Since we're going for the proto-lang being analytical, or isolating, I asked experts on Discord about markings, and one expert, who is basically there most of the time, said this:

"You have all the same options for marking them as you do for any other category of number. And you can choose to use the exact same method for collective that you're using for plural, or you could use a different method.

* If you're going for analytic, one less-obvious option is to just make the number an inherent part of the root for nouns where it matters and just don't have grammaticalized number marking for other nouns. Maybe "rock", "handful of rocks", and "pile of rocks" are all completely separate and unrelated words. But "dog", "a few dogs", and "pack of dogs" are all the same word, and you can number or otherwise quantify them if it's really necessary but not clear from context.

* 'Completely analytic' also doesn't preclude clitics, as long as they're clearly not affixes.

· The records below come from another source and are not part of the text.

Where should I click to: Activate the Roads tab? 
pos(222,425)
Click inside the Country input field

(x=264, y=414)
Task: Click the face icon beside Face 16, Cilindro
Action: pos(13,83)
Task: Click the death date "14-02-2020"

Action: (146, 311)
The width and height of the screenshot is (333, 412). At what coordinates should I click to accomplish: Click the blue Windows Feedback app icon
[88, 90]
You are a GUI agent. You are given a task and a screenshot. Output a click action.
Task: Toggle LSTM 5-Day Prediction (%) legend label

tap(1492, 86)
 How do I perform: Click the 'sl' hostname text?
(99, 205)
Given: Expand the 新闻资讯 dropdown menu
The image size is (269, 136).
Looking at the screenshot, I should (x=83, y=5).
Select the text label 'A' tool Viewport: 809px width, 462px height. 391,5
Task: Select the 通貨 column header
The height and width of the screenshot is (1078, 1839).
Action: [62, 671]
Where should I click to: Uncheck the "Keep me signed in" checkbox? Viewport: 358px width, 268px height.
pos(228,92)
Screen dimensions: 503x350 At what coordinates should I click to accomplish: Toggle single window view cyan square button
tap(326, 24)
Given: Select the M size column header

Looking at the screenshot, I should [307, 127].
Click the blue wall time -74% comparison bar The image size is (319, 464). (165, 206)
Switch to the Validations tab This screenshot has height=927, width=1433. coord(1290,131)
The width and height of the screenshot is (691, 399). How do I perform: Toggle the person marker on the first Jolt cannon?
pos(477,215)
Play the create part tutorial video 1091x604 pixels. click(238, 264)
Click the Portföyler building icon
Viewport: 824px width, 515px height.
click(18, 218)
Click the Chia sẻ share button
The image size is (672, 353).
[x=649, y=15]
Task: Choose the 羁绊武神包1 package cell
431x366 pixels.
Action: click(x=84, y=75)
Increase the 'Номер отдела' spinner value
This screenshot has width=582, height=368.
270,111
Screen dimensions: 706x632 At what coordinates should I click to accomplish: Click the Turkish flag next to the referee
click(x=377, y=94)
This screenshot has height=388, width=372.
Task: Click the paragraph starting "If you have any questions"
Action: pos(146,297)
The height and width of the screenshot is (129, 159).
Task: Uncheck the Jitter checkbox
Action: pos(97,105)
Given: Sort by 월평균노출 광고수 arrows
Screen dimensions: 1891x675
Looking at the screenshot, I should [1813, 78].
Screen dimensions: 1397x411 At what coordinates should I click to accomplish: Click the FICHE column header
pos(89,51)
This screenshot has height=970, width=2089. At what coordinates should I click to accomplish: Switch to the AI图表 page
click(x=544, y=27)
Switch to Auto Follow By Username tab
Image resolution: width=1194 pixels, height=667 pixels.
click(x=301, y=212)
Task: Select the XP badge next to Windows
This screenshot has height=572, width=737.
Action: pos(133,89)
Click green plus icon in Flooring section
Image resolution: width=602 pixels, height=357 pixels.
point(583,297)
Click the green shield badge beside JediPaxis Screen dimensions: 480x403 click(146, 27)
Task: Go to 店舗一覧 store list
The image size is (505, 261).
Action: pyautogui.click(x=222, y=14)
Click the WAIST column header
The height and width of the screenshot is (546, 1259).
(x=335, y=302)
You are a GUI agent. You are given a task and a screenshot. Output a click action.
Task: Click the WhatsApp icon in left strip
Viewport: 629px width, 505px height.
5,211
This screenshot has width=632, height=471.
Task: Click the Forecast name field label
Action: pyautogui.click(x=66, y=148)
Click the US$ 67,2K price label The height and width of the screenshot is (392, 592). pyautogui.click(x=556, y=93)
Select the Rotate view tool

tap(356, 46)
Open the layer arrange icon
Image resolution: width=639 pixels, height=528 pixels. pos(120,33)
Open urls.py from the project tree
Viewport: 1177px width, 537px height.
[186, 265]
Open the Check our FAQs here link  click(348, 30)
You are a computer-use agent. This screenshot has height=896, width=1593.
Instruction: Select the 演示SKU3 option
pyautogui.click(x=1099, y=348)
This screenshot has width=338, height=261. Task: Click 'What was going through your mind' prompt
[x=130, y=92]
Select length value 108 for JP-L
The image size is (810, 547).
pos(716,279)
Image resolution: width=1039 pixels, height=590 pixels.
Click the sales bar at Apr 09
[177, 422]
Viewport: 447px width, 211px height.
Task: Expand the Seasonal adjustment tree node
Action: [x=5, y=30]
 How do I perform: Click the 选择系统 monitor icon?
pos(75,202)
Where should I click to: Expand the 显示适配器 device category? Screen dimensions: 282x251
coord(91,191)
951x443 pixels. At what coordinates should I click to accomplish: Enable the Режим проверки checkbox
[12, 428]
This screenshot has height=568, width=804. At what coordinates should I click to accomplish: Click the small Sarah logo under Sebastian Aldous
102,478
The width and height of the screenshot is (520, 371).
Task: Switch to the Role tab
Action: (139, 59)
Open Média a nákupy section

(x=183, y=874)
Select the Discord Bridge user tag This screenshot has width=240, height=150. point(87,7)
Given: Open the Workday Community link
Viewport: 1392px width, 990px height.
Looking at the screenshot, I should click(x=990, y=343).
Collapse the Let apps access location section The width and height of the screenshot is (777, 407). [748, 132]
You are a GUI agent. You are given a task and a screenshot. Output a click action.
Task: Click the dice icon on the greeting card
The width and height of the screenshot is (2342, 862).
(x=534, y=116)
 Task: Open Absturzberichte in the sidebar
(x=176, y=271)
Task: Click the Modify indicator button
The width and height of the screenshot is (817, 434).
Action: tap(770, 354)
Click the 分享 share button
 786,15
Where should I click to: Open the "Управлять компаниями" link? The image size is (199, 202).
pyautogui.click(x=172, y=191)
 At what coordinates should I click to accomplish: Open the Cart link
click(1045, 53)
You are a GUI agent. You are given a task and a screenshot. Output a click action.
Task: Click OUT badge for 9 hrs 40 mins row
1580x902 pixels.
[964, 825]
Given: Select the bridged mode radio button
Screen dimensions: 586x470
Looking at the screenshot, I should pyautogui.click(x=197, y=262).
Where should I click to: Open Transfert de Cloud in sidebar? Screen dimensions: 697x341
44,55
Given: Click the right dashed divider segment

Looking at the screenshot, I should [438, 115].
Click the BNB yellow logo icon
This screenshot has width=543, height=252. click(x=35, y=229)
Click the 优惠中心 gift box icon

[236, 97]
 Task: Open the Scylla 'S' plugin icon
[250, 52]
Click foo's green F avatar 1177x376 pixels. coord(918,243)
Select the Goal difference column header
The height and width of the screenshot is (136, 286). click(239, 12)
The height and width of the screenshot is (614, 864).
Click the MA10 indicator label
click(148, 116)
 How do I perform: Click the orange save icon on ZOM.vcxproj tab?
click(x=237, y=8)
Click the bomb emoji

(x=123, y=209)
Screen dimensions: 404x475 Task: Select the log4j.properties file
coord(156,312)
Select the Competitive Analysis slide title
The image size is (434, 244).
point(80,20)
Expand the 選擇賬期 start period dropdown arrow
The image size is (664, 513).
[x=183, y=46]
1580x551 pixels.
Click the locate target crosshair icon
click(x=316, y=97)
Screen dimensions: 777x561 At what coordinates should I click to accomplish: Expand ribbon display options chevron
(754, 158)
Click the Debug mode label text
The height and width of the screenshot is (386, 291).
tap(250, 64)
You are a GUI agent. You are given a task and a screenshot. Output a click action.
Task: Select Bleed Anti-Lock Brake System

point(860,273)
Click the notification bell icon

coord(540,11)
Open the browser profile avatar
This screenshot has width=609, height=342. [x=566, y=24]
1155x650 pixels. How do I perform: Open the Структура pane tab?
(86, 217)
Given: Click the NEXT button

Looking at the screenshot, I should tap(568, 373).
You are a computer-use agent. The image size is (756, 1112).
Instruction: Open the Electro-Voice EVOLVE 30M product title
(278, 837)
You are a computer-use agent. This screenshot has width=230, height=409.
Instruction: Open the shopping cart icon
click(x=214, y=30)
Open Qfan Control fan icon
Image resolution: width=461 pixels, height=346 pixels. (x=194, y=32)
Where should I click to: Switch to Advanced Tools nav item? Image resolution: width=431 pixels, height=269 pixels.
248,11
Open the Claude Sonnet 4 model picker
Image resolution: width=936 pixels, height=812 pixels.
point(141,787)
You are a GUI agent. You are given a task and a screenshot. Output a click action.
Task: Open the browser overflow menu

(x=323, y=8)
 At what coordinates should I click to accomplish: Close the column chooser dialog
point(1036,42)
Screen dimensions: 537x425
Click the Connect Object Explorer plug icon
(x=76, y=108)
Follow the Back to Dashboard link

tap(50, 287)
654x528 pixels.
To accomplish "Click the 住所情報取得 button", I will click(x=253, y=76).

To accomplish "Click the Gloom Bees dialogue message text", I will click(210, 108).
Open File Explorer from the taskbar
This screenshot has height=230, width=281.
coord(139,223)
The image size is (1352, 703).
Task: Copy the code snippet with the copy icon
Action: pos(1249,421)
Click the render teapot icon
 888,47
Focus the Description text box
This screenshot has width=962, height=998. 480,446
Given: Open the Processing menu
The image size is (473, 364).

Maybe the number marking is like the English possessive marker and attaches to the edge of the noun phrase, regardless of whether there's a noun there, like "the cat that walks quietly's paws".

* And even if clitics are just too affix-like for your tastes, you can still have words that are part of a noun or verb phrase. You could have dedicated plural-marking words near the nouns, or plural marking built into articles and/or determiners or into noun classifiers. Or you could have number agreement markers that go near the verb. Or if you have auxiliaries (which I suspect you do, if you want highly-analytic), the agreement markers could go near them. (Agreement could indicate the number of just subject, or could indicate subject and object, or you could have one kind of marking for subject and some completely different system for object.)"

To mark plurals, we might pull a stunt Biblaridion pulled with marking them using an adjective that means the English adjective "many", or any one of its synonyms, but should we create words for those synonyms as well? Maybe not. Could make it too complex. As for collective, we could mark them with a term that means "group", or any one of that word's synonyms, though, in English, the word "group" is either a noun or a verb depending on context.

Grammatical gender is also a thing, though they don't actually have anything to do with genders or sexualities as English knows them. Common divisions of grammatical gender include masculine vs feminine and masculine vs feminine vs neuter. Other methods include animate vs inanimate, rational vs irrational, and common vs neuter(formerly the masculine vs feminine vs neuter system prior to the masculine and feminine genders merging).